Lower Limb Anatomy · Orthopaedics · High Yield

Knee Ligaments

The knee is stabilised by four primary ligaments. The cruciate ligaments resist anteroposterior tibial displacement; the collaterals resist varus and valgus stress. Understanding their function, testing, and common injury patterns is essential for every clinician.

✦ The Mnemonic

"All Patients Must Learn Ligamentous Anatomy"

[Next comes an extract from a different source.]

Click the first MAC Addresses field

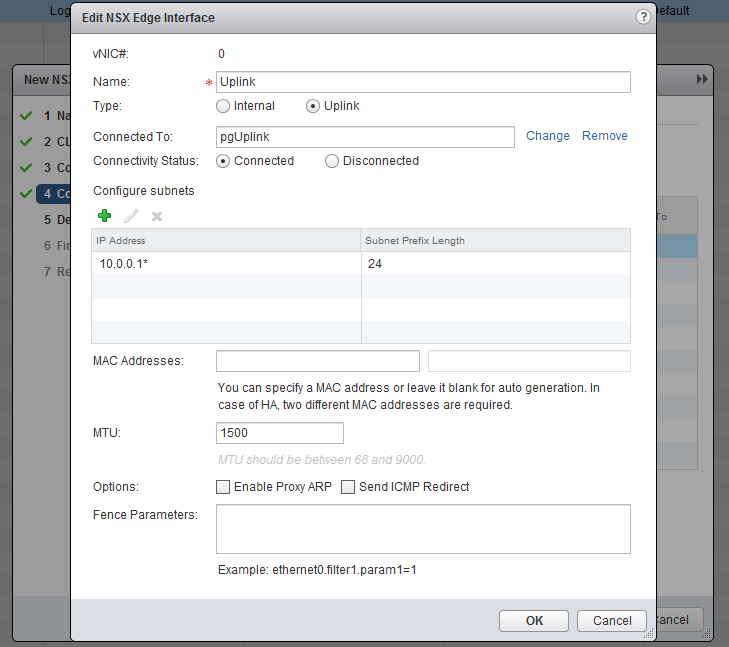(x=317, y=361)
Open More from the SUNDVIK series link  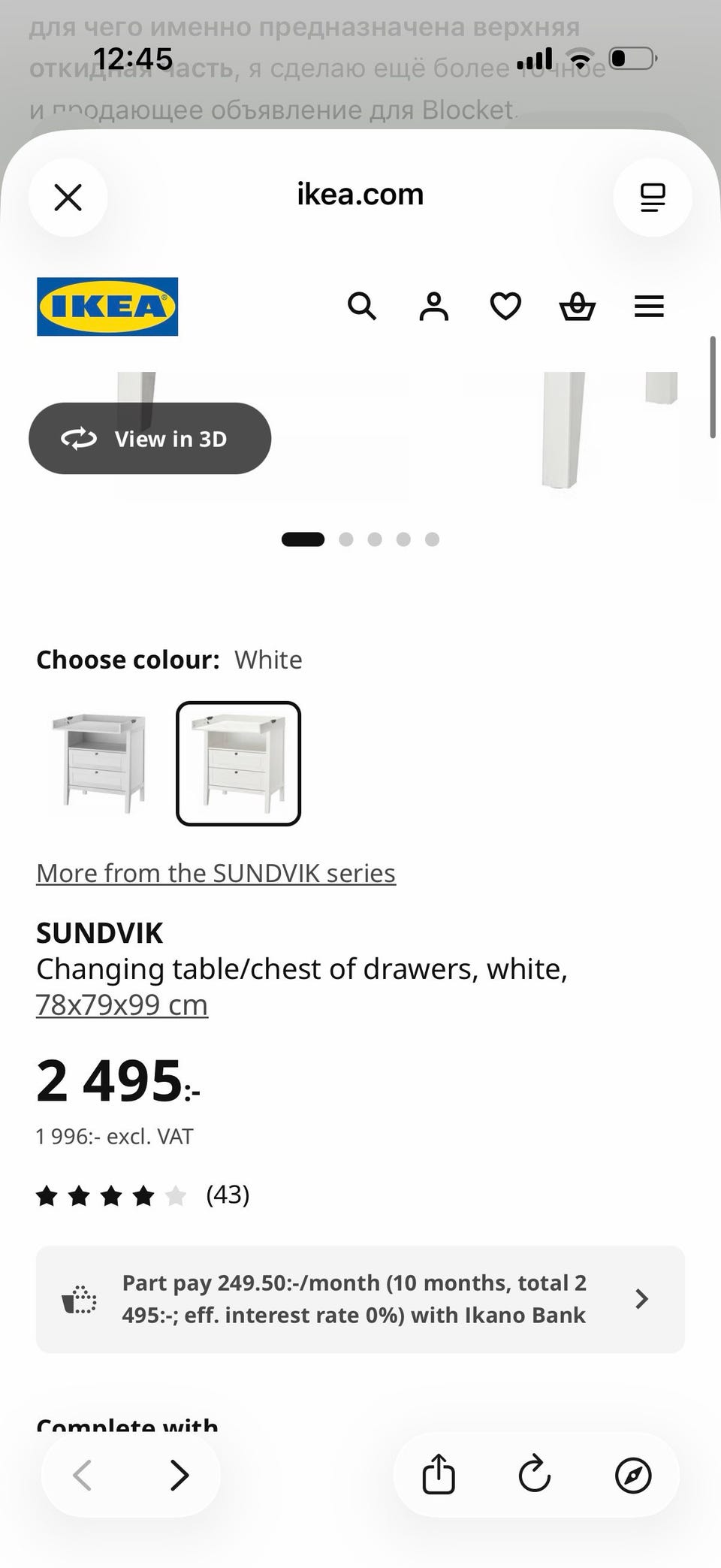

ACL, PCL, MCL, LCL — function, test, injury pattern for each

ACL Anterior Cruciate Ligament Prevents anterior tibial displacement; most commonly injured knee ligament
PCL Posterior Cruciate Ligament Prevents posterior tibial displacement; strongest intra-articular ligament
MCL Medial Collateral Ligament Resists valgus stress; most commonly injured collateral
LCL Lateral Collateral Ligament Resists varus stress; cord-like (distinct from broad MCL)

📚 Clinical Breakdown

The ACL runs from the lateral femoral condyle to the anterior tibial spine — the name refers to its tibial attachment being anterior to the PCL's tibial attachment. The Lachman test is the gold standard for ACL assessment (knee at 20–30° flexion, anterior draw on tibia) — sensitivity ~87%. The anterior drawer test (90° flexion) is less sensitive for acute injuries due to hamstring guarding.

O'Donoghue's unhappy triad: ACL + MCL + medial meniscus injury from a valgus contact injury. In modern practice, lateral meniscus tears are actually more commonly associated with ACL tears than medial. A haemarthrosis developing within 2 hours of injury suggests an ACL tear (or osteochondral fracture) — gradual effusion suggests a meniscal injury.

The MCL has superficial and deep layers; the deep layer is attached to the medial meniscus (explaining why medial meniscus is less mobile and more injury-prone than the lateral). The LCL is a cord-like structure running from lateral femoral epicondyle to the fibular head — it is NOT attached to the lateral meniscus. The posterolateral corner (LCL + popliteus + lateral capsule) must be addressed in complex knee reconstructions.

ACL test Lachman (most sensitive) > anterior drawer
PCL test Posterior drawer test; posterior sag sign
MCL test Valgus stress test at 0° and 30° of flexion
LCL test Varus stress test at 0° and 30° of flexion

⭐ Clinical Pearl

Segond fracture: a small avulsion of the lateral tibial condyle seen on AP X-ray of the knee — pathognomonic of an ACL tear. It represents avulsion of the anterolateral ligament or the anterior capsule. When you see a Segond fracture, treat it as a confirmed ACL injury and plan MRI accordingly. The reverse Segond (medial tibial condyle avulsion) is pathognomonic of a PCL tear.

⚠ Exam Trap

PCL injury is frequently missed. The knee can feel stable because the quadriceps can compensate for posterior instability. Look for a posterior sag sign at 90° knee flexion (tibia sags posteriorly compared to the contralateral side). A PCL tear with a haemarthrosis after a 'dashboard injury' is a surgical emergency if associated with popliteal artery injury.